EXERCISE INSTRUCTIONS ::
The lines you return should be those containing the string "computer", taken from the data below.

SOURCE RECORDS: Begin

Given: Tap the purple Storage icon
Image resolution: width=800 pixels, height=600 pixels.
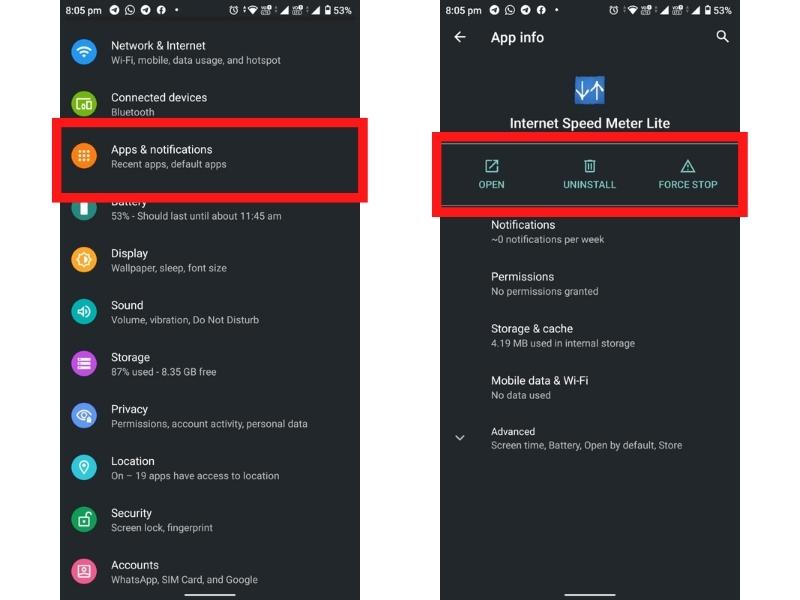Looking at the screenshot, I should pyautogui.click(x=84, y=364).
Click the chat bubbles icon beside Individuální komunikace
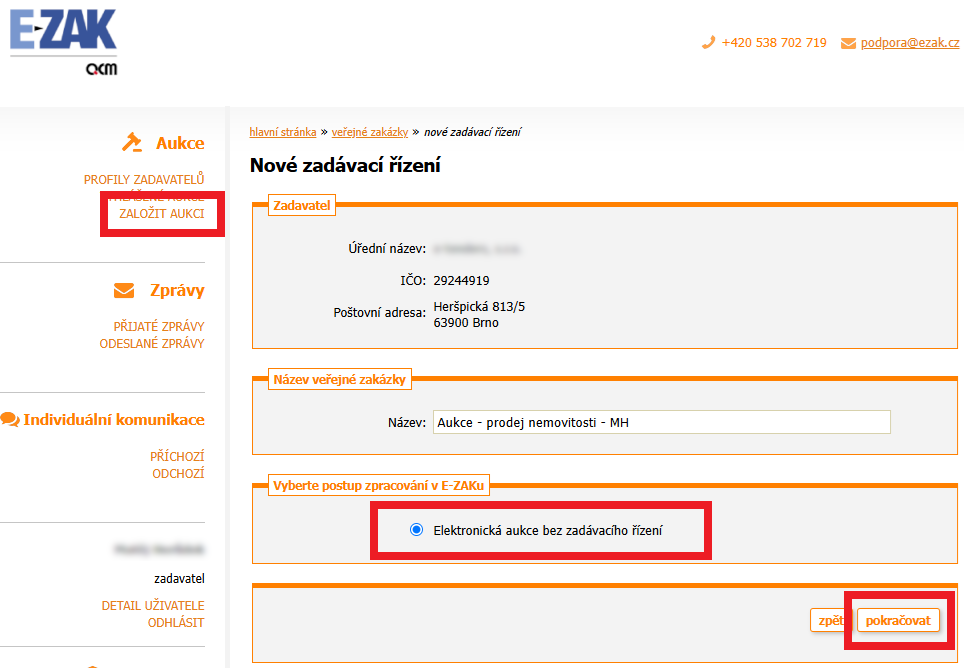The image size is (964, 668). pyautogui.click(x=11, y=420)
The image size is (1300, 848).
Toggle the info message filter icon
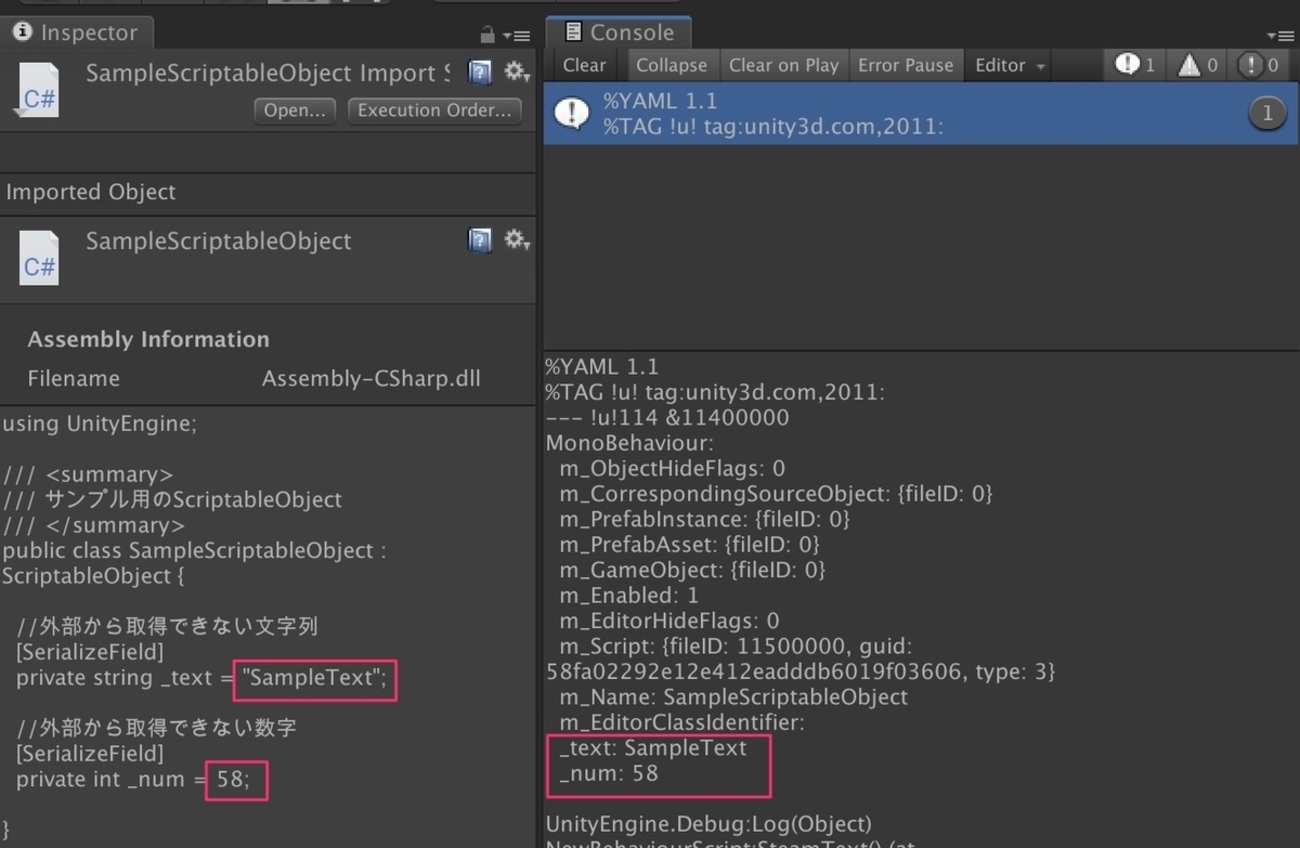click(1135, 65)
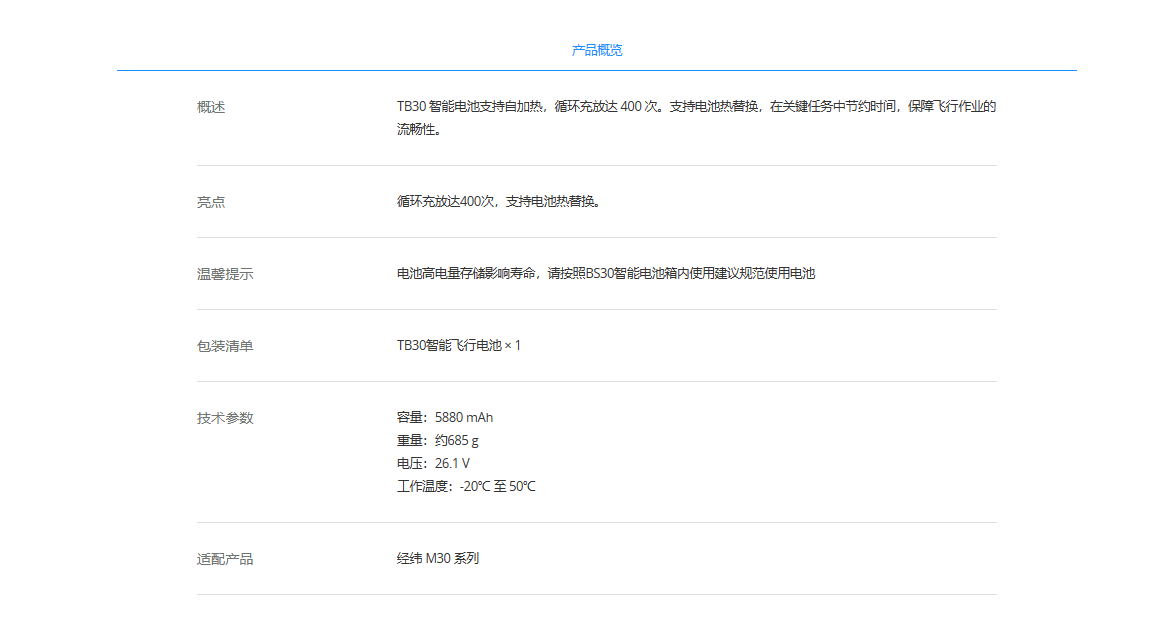Click the 流畅性 text on the overview's second line
Viewport: 1153px width, 617px height.
(419, 130)
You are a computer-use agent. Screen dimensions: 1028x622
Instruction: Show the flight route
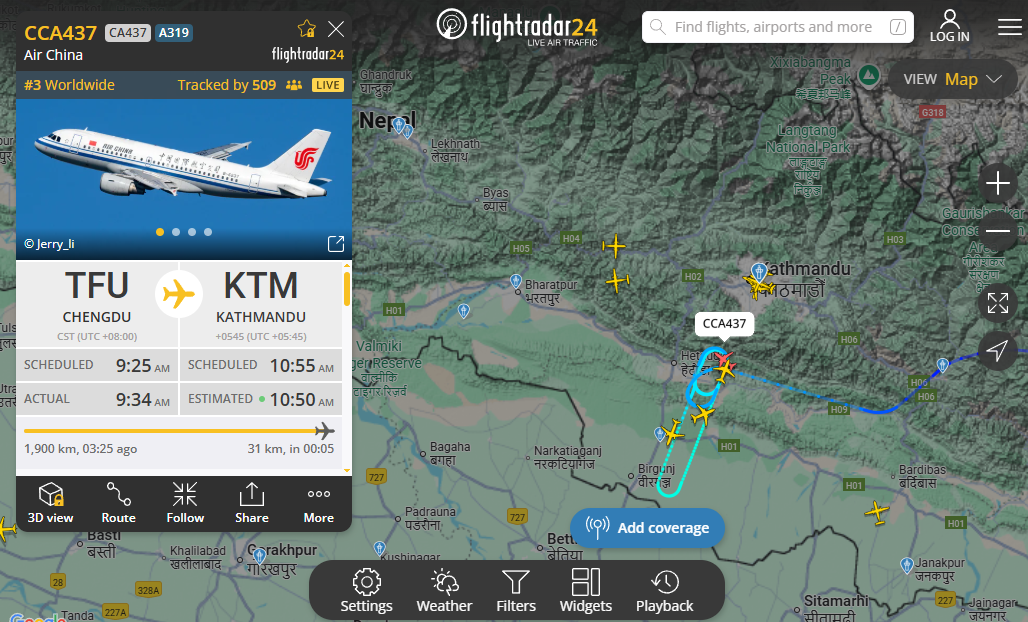point(119,503)
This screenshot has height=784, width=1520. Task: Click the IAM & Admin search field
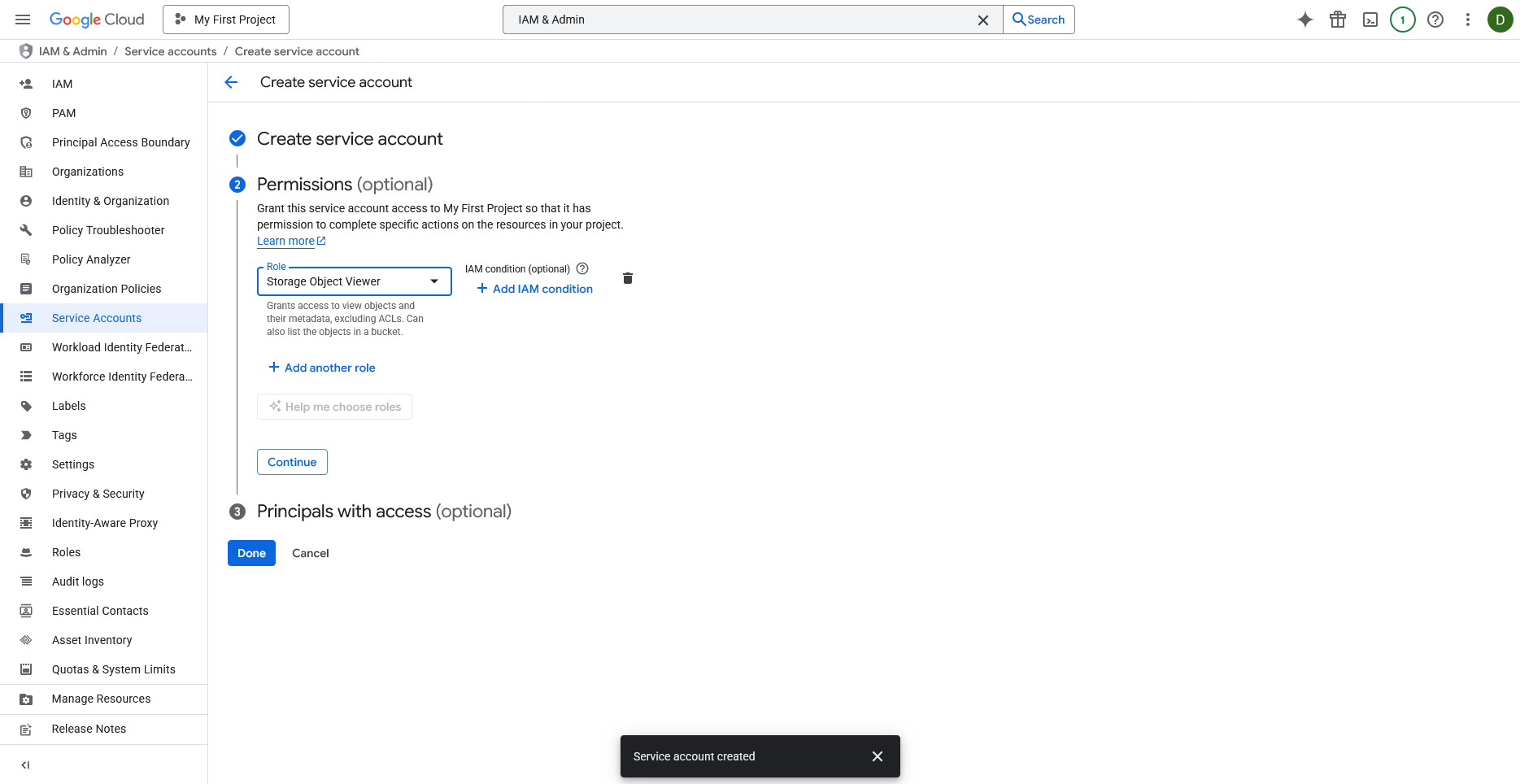740,20
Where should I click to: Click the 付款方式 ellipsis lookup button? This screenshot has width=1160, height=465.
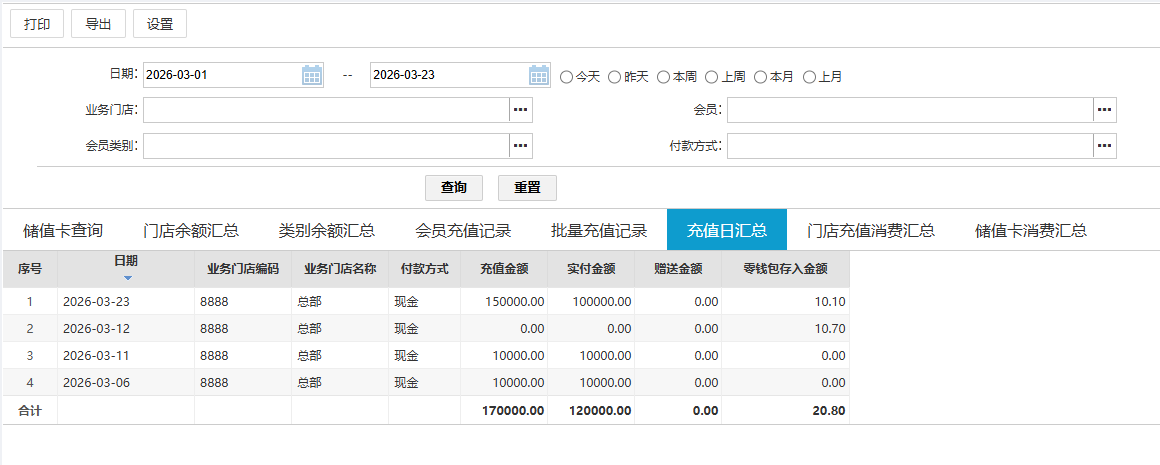tap(1104, 146)
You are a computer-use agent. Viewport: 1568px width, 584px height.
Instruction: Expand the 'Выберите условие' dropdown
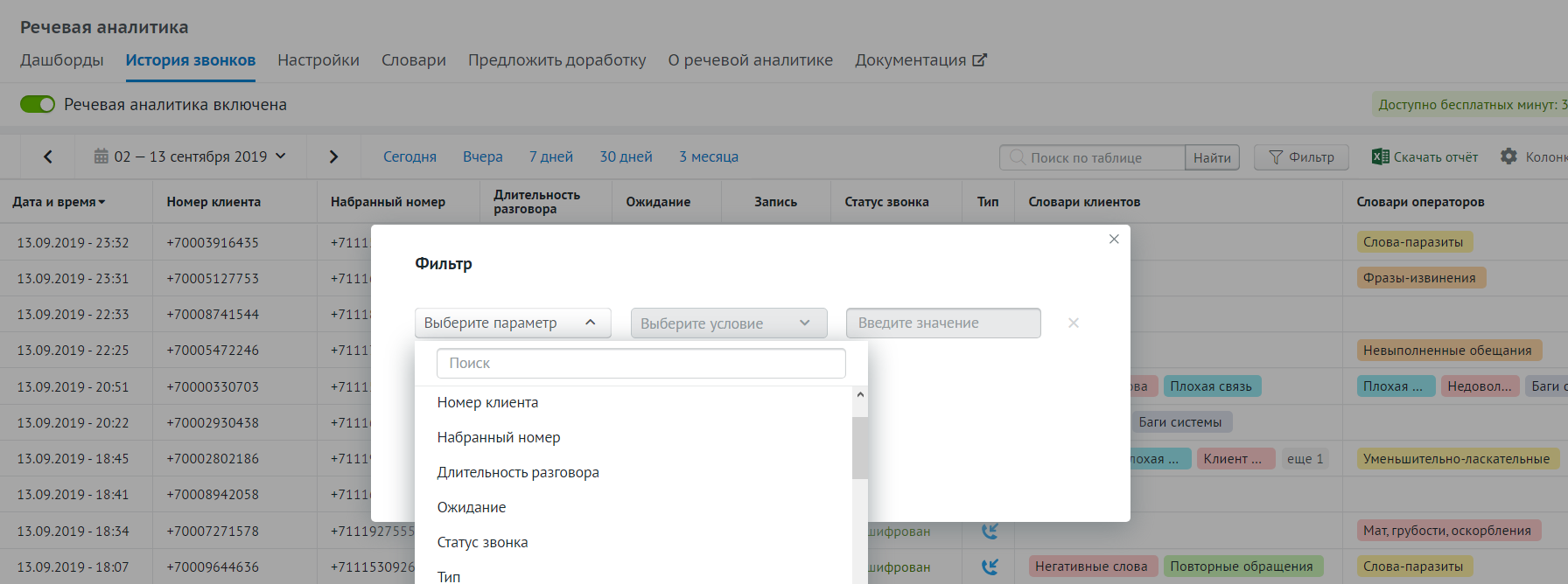click(x=729, y=323)
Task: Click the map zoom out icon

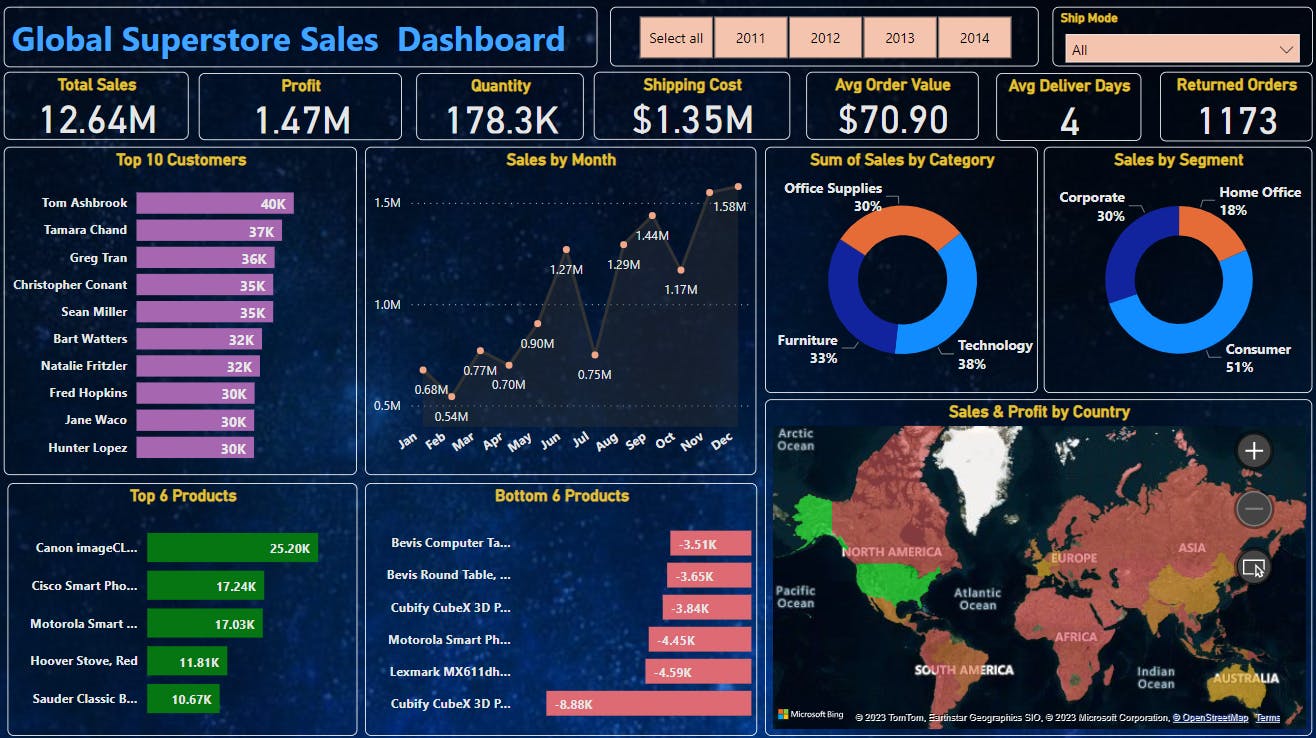Action: 1253,508
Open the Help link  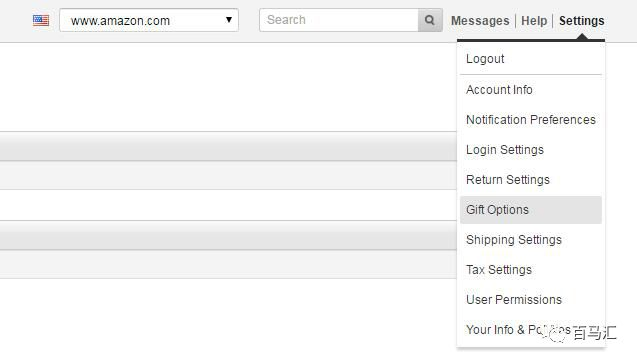pos(534,21)
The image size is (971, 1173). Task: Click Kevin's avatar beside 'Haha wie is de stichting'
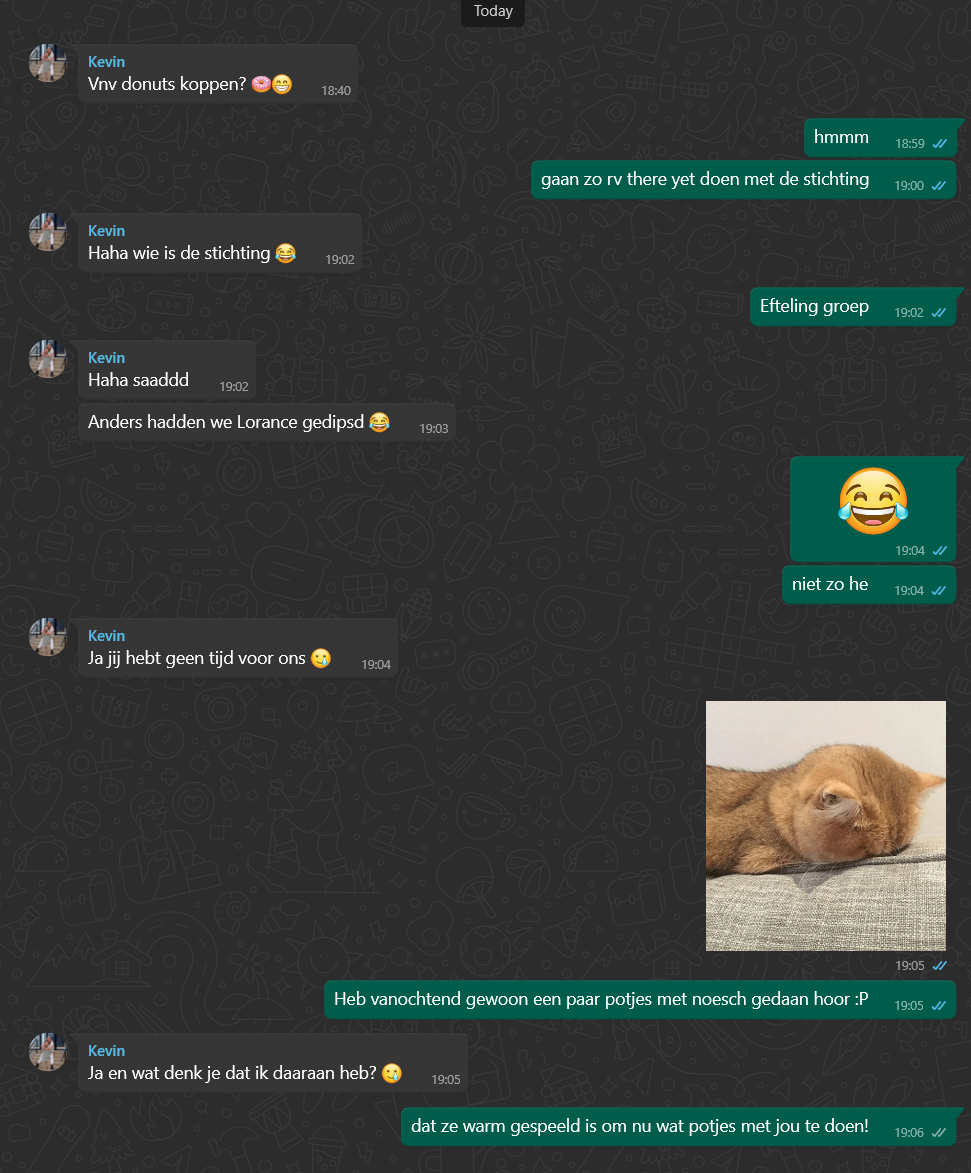(48, 232)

SOURCE RECORDS: End

ANSWER FOR THE TASK ::
You are a computer-use agent. Screen dimensions: 1028x622
You are a computer-use agent. Viewport: 1568px width, 584px height.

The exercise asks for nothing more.